En ligne de mire: Londres, que cette première fusée stratosphérique de l’Histoire devait atteindre en 5 minutes. Les bombardements aériens sur le bunker, le débarquement allié de 1944 en Normandie et un manque de temps pour achever les travaux en décidèrent autrement.

Les chefs allemands renoncèrent à construire des sites de lancement fortifiés et résolurent de faire lancer les V2 par des bataillons de tir mobiles. Plus de 3.000 V2 furent lancés jusqu’à la fin de la guerre, dont la moitié sur la Grande-Bretagne.

"Mais comment peut-on avoir l’idée de détruire un pays ?", s’interroge encore Georges Jouanin. À 94 ans, sa mémoire est encore à vif: "À Dora, j’ai vécu un enfer. Nous dormions sur des châlits infectés de poux et travaillions 18 heures par jour à percer la roche. On voyait nos compagnons mourir. Un travail de forçat…"

D’abord déporté à Buchenwald, en décembre 1943, après son arrestation par la Gestapo à Paris, il est transféré deux mois plus tard au Kommando de Dora, à 80 km de là.

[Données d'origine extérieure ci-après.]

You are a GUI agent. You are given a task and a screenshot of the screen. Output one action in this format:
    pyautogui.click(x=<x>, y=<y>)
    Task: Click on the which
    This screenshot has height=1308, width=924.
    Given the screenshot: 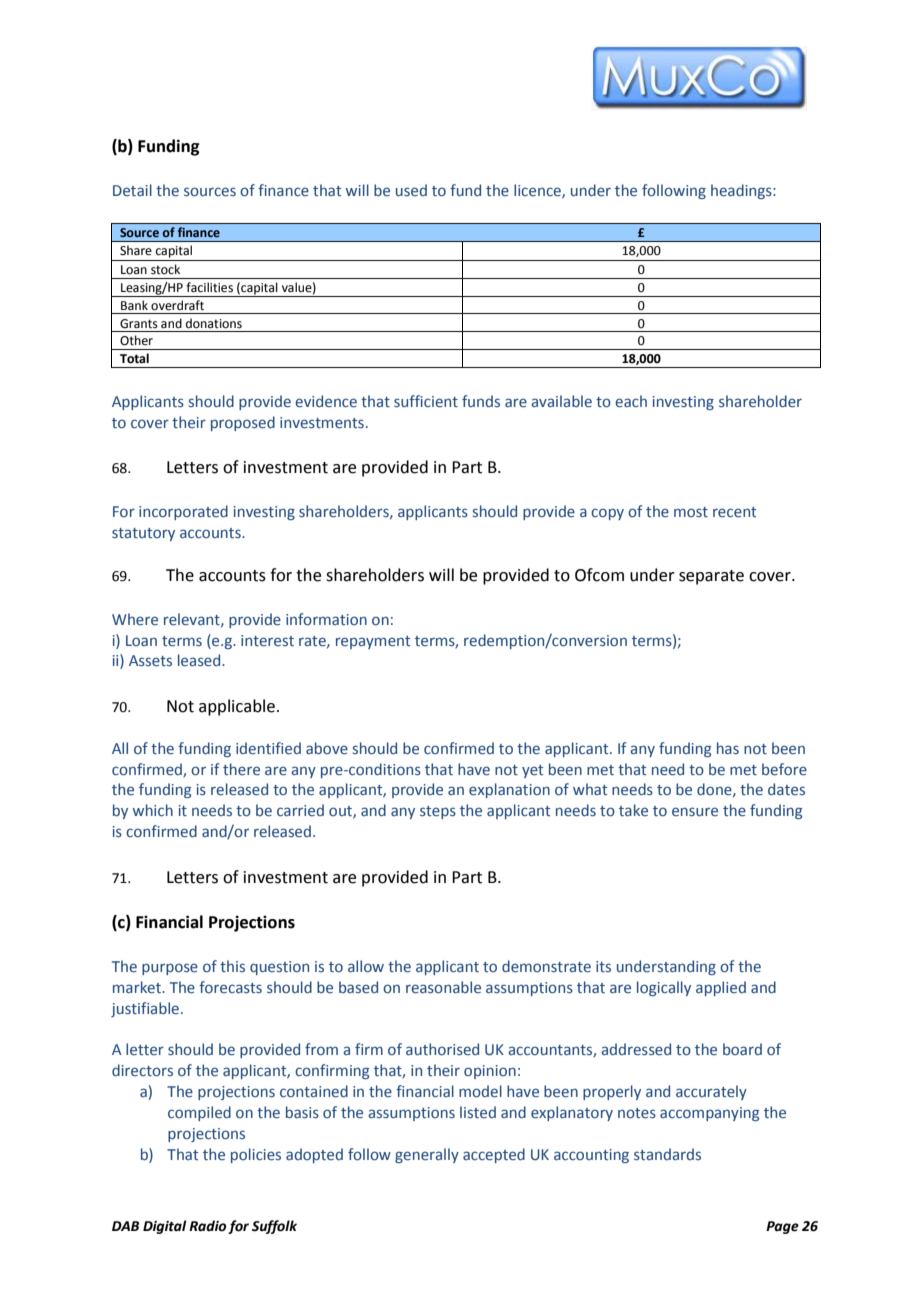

C’est dans ces deux tunnels de 2 km de long, que les nazis entreprirent à marche forcée la création ex nihilo d’une immense usine souterraine, cachée de l’aviation alliée. Elle prenait le relais du site de Peenemünde, sur la mer Baltique, bombardé.

– Les suppliciés de Dora –

Plus du tiers des 60.000 internés – majoritairement des Russes – périrent "au mépris complet des conditions de travail", relate Laurent Thiery, historien de La Coupole, chargé de mettre en oeuvre avec une vingtaine d’autres collègues cet ouvrage visant "à redonner un visage et une vie à ces personnes disparues".

Parcours professionnel, familial, politique, militant, et bien sûr conditions de leur déportation et leur mort: chaque détenu aura sa notice biographique. Elle sera notamment alimentée par les documents déposés par les familles et par ceux livrés par l’amicale des anciens de Dora-Ellrich (du nom d’un site proche où devait être enterrée une usine de construction d’avions), créée dès 1945 pour soutenir veuves et orphelins.

La famille de Jean Gineston a ainsi contribué au projet: ce chrétien résistant est un rescapé de Dora-Ellrich et des marches de la mort jusqu’au camp de Bergen-Belsen, rapatrié sanitaire en juin 1945. Souffrant du typhus, il pesait alors 38 kilos.

A son décès en 2009, sa fille Marie-Christine a retrouvé "ses affaires" dans son bureau de l’appartement familial de Puteaux, dans la région parisienne. Avec sa soeur Marie-Hélène, elles ont considéré "qu’elles seraient bien utilisées" à La Coupole, où elles les ont remises "avec grande émotion", raconte M. Thiery, en mai 2016. "C’est ici un endroit pour les déportés, qui ressemble beaucoup à Dora", souligne Mme Gineston.

Au mémorial même de Dora, ce vaste travail de recherche est là aussi attendu "avec un immense intérêt", explique sa responsable Regina Heubaum, car "il s’agira d’une source exceptionnelle, notamment pour toutes les familles de Français qui, 72 ans après, viennent ici régulièrement rechercher des informations sur leurs proches".

L’ouvrage, une sorte de dictionnaire, ne se limitera pas à ces seuls parcours mémoriels: il présentera aussi plusieurs "papiers" d’experts sur différentes thématiques de recherche.

Laurent Thiery reviendra ainsi sur une histoire propre au bunker d’Helfaut: la déportation en avril 1944 vers ce site français de détenus étrangers, principalement des Russes, des Ukrainiens et des Yougoslaves, extraits des camps de Buchenwald et Neuengamme, pour en faire avancer la construction, en remplacement d’une main-d’oeuvre essentiellement française fournie par le STO, le Service du travail obligatoire.

Objectif: éviter tout contact avec la population, pour prévenir les "fuites" vers la Résistance sur ce site secret, objet d’une surveillance toute particulière des nazis.